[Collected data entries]
§ §
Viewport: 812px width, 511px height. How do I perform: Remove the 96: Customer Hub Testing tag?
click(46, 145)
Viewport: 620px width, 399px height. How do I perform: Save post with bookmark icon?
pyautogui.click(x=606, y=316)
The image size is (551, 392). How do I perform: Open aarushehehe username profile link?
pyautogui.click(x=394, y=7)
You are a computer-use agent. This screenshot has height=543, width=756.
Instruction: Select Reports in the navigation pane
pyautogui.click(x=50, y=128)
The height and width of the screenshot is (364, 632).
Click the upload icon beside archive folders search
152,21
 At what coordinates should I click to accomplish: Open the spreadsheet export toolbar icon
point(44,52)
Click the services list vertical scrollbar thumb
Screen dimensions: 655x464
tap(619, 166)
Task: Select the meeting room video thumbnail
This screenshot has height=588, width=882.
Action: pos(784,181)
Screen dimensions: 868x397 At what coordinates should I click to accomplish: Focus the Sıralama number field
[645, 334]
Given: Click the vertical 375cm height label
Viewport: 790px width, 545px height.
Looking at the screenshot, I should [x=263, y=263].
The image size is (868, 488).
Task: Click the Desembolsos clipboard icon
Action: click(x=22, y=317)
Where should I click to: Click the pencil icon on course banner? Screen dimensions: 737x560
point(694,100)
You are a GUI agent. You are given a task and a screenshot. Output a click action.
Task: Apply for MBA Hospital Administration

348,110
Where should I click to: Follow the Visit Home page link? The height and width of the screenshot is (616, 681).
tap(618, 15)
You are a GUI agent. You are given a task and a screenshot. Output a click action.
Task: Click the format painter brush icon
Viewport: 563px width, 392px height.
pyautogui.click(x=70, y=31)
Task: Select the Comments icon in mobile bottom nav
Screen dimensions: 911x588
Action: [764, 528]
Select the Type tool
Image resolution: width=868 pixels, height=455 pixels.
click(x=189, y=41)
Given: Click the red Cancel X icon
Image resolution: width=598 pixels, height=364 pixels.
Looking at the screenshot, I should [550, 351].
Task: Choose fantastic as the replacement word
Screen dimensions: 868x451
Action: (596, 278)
§ §
• **What this task involves**
Please write out only the lines from the one containing "Image resolution: width=598" to the end of the records above, exactly, both ends included.

• **Written answer**
Image resolution: width=598 pixels, height=364 pixels.
Looking at the screenshot, I should [550, 351].
Task: Choose fantastic as the replacement word
Screen dimensions: 868x451
Action: (596, 278)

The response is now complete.